There was a time when the lines were clearly drawn, roles defined. When it came to dating, it was the man who paid. It was the man who decided where the couple was going to dine.
This was pre Phil Donahue, and Murphy Brown.
After Donahue, there were some feminists who believed the man wasn’t obligated to pay and that equal rights meant just that, equal. Separate checks leveled the playing field between men and women as some men believed dinner, obligated women. On the other side, were the traditionalist, the man pays the man made the decisions. A women role was supportive as it was for their mothers and grandmothers.
It was a very confusing time, especially for men. In the eighties, you never knew who who was paying until the check arrived. Was she a feminist or traditionalist? Most men struggled with the notion of a women paying. For some men, a women picking up the check was demoralizing. For many years, my former wife would slip the money to me, my fragile ego wouldn’t allow her to pay in public.
The world has changed since Murphy Brown went off the air in 1998. The internet and social media looms large in this new age. However what hasn’t change is who picks up the check on a date, especially the first date?
As in the eighties, there seemed to be more traditionalist then feminists who believed the man should always pick up the check. It didn’t matter who earned more,the man paid.
There are some traditionalists in the gay community who believes the person who initiates the date pays. There are many young gay men and women online who have never experienced dating. Preferring to wait to be asked out.
Susan Johnson Taylor’s “The Etiquette of Paying for Dates Today” ( For US News Magazine) Who should pick up the check on a first date? In a 2014 poll, three quarters of respondents men and women, said men should pay for the first date.
Many men want to treat and provide. Some women expect to pay, while others feel diminished or less special if they aren’t treated to the date. Its a conundrum.
Much of this is generational. Younger daters are more equitable, sharing the cost more or talking about who is paying for what’ says psychotherapist Tina Tessina. ” Older daters are more traditional , with the man paying more often, although even older women are likely to offer to pay then traditionally”

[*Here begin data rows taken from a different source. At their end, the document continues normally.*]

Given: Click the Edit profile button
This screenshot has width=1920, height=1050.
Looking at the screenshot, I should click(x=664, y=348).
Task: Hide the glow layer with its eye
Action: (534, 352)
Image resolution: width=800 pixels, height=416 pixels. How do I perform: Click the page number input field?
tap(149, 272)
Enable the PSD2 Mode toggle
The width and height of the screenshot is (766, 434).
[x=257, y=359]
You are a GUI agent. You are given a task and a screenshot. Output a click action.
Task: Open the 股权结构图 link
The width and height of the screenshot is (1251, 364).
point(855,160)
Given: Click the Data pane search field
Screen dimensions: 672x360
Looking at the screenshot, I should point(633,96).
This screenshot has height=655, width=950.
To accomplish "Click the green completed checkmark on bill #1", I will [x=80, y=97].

Those in the gay dating scenes don’t struggle as much with these concerns. “Since there is less gender-enforced expectation for one or the other to pay, gay and lesbian daters tend to share the responsibility by either splitting the check or by both at least offering to pay”. says Trish McMermott, dating adviser at LGBT online dating site OneGoodLove.com
Keep early dates low-key. Suggesting low-cost activities such as outdoor concerts or festivals for a first date relieves financial pressure, especially on guys who might be concerned about making less than their date or may not have the means for a lavish night on the town. “Some of the best first dates are the most simple, low-cost activities,” say Brenden Dilley, a Phoenix-based life coach. “If a man or woman suggests one of these, don’t take it as the other person being cheap or not taking you seriously – perhaps they just want an opportunity to spend more quality time with you and decide if there is a match.”

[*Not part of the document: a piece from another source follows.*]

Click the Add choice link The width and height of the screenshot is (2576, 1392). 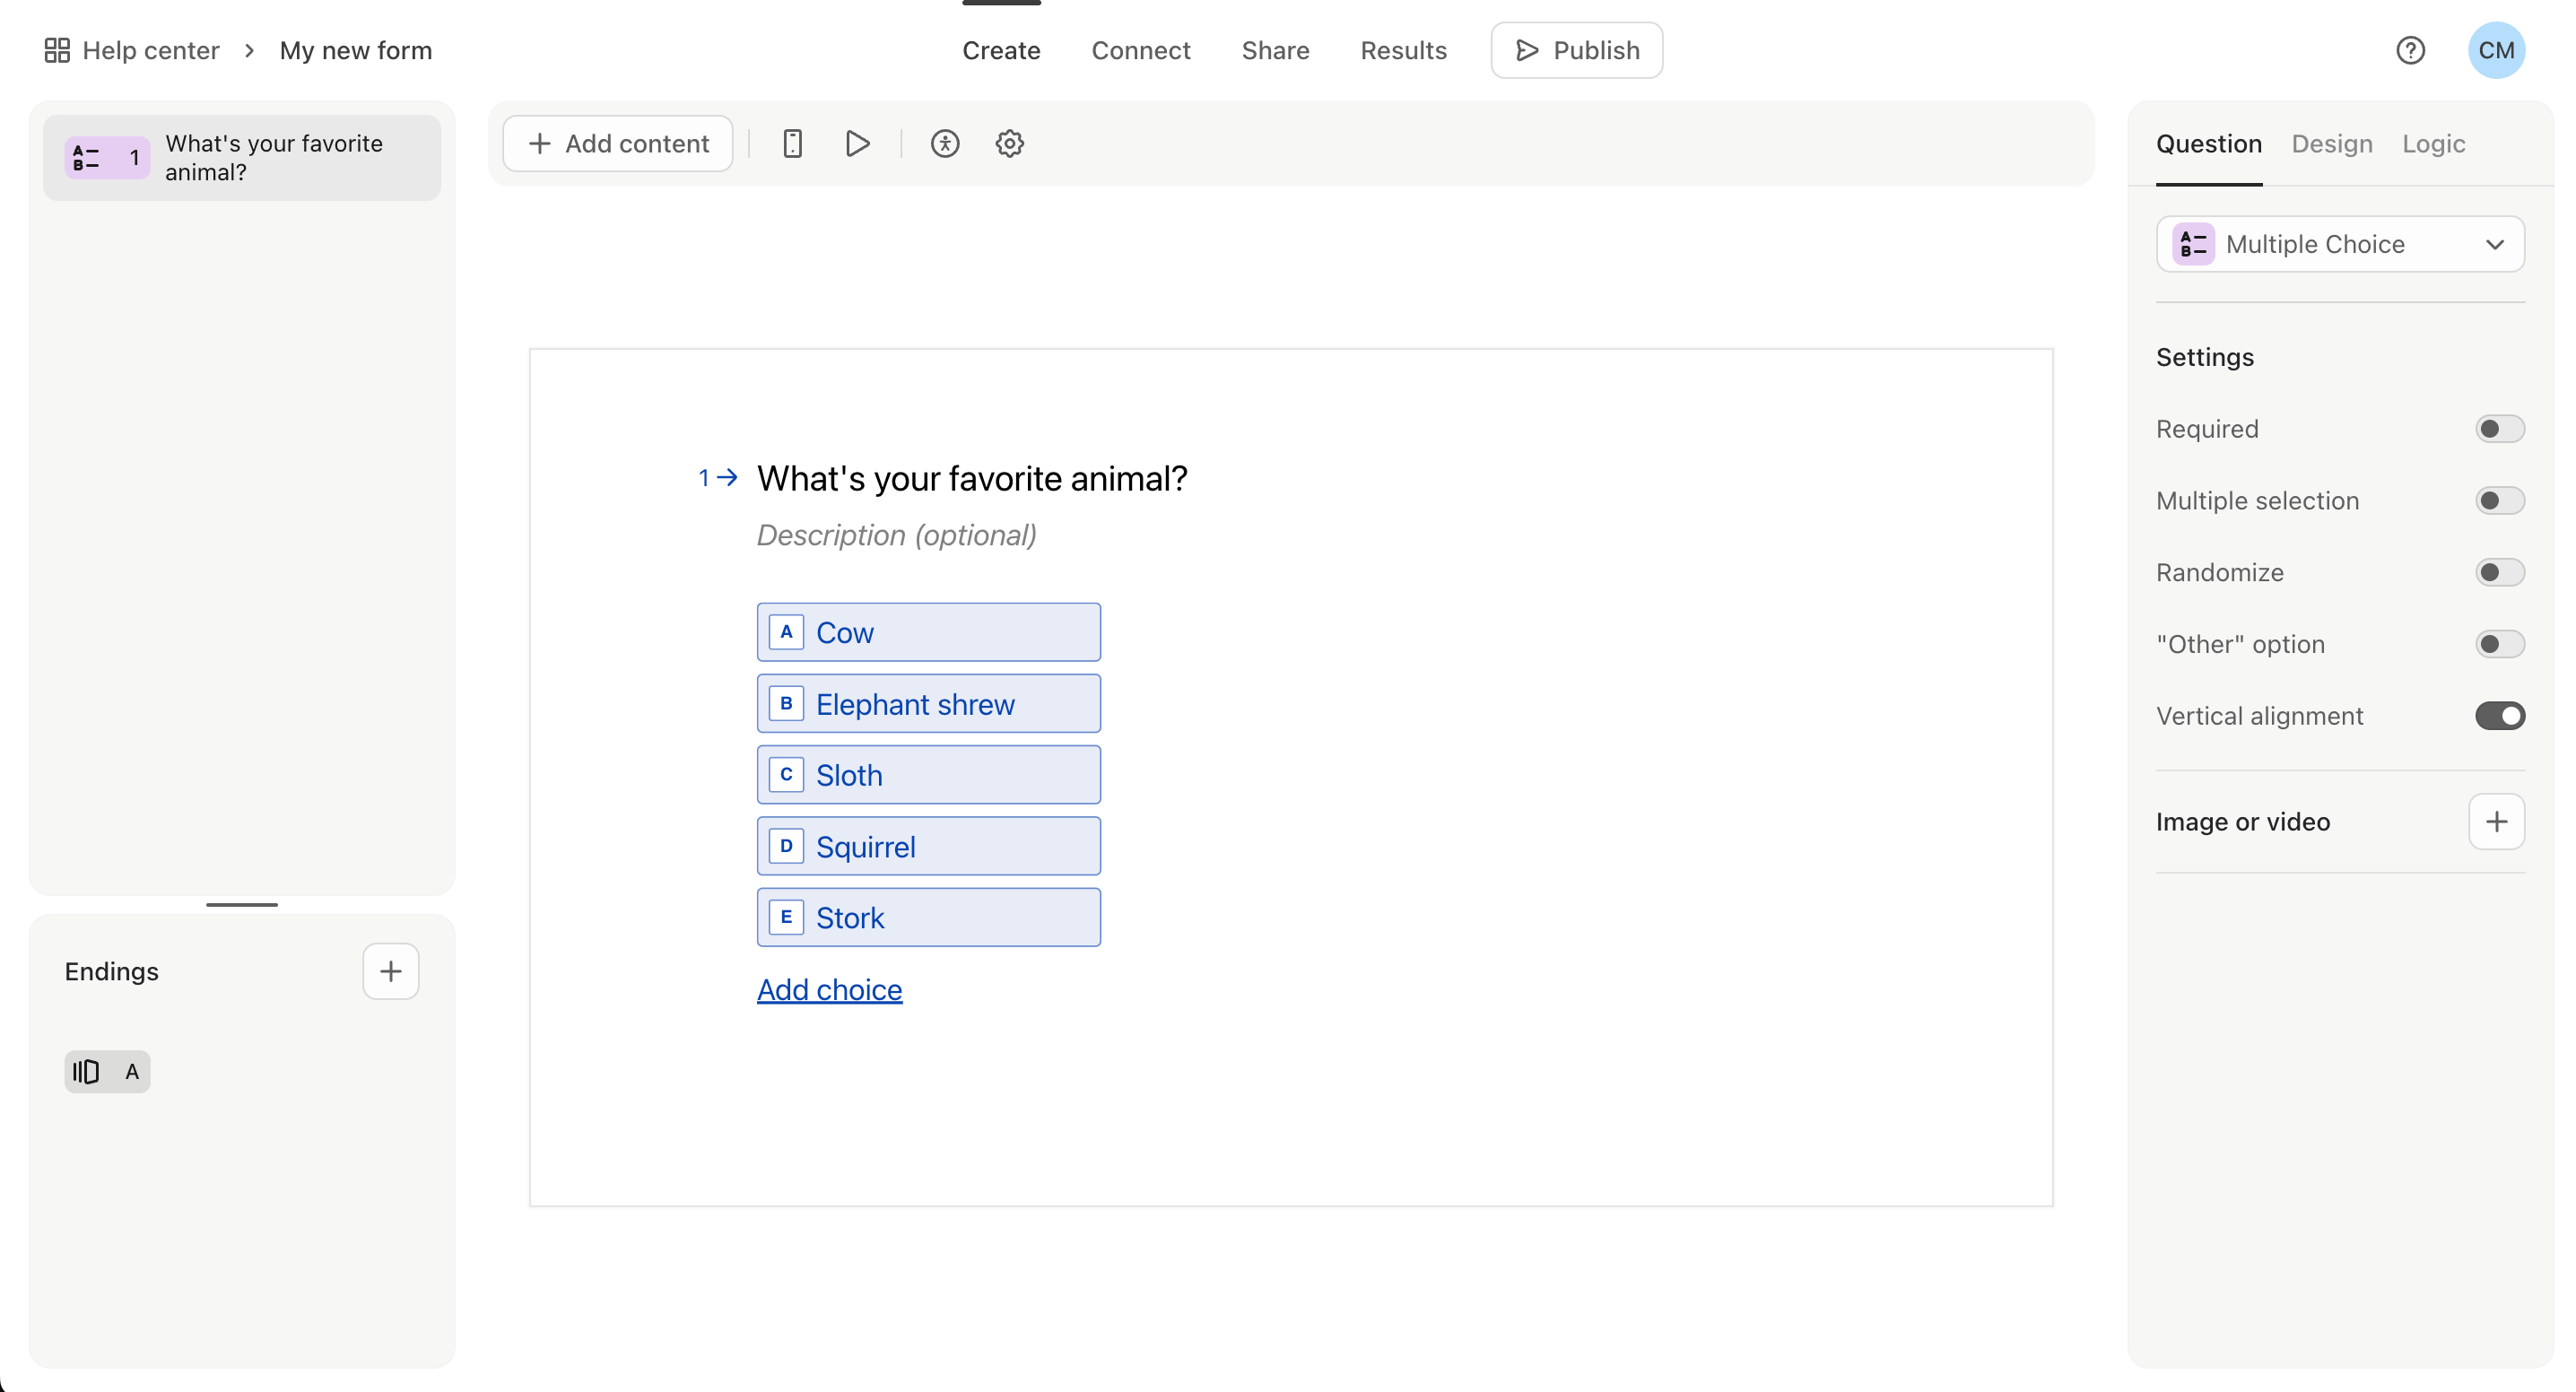point(829,989)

Offering to pay shows good manners. Instead of the “fake purse or wallet grab,” the other party should ask, “May I help?” Now the ball is in the other person’s court. “He can say, ‘Oh no, I got this,'” “Or, ‘Yeah, please get the tip. It’s $15.’ Or, ‘Your half is $30.'”
My first dates take place at a coffee house. It can be a long evening once you’ve learned your not a match. Especially, before they’ve served the salad. I order a small coffee, with an option for a second cup or dessert if there is a connection. Half the time I pay for the coffee. Thank you’s is crucial afterward, or in a text or preferably a voice call . Even when the date isn’t successful, I call my date and thank them.
After the first date (from Match.com) If you’re not comfortable with forking out, sensible dating advice would be to suggest that you pay half each once the first date is out of the way. If things are going well and you are both enjoying each other’s company, you may even find that your date pays for some elements of the date (such as entry tickets to a show or exhibition) whilst you pay for the drinks or food.
After the fourth or fifth date, you should be comfortable enough to take it in turns to pay for each date. Don’t worry about being the first to bring it up; he or she will be flattered that you’re keen to plan for future dates with her. Setting the tone for a happy, well balanced relationship early on is sound advice for successful dating.
Finally, if you’re still not sure about who should pay, here’s some final advice to prevent any potential dating faux-pas:
• In the initial stages of dating, try not to splash the cash too much as you’ll look too eager to impress and might give a false impression of your day to day lifestyle and what you can afford. Remember that charm and charisma go a long way and are far more important than the size of your bank balance.
• To avoid awkwardness, choose dates which don’t cost too much until you have an idea of each other’s financial limitations.
• Don’t talk too much about money in the initial dating stages. Our advice is to be subtle about this topic so you don’t come across as money obsessed!
• Remember on most outting your date will be looking for a genuine connection rather than at how much you earn. If money becomes a genuine problem on a date you should think about moving on to greener dating pastures.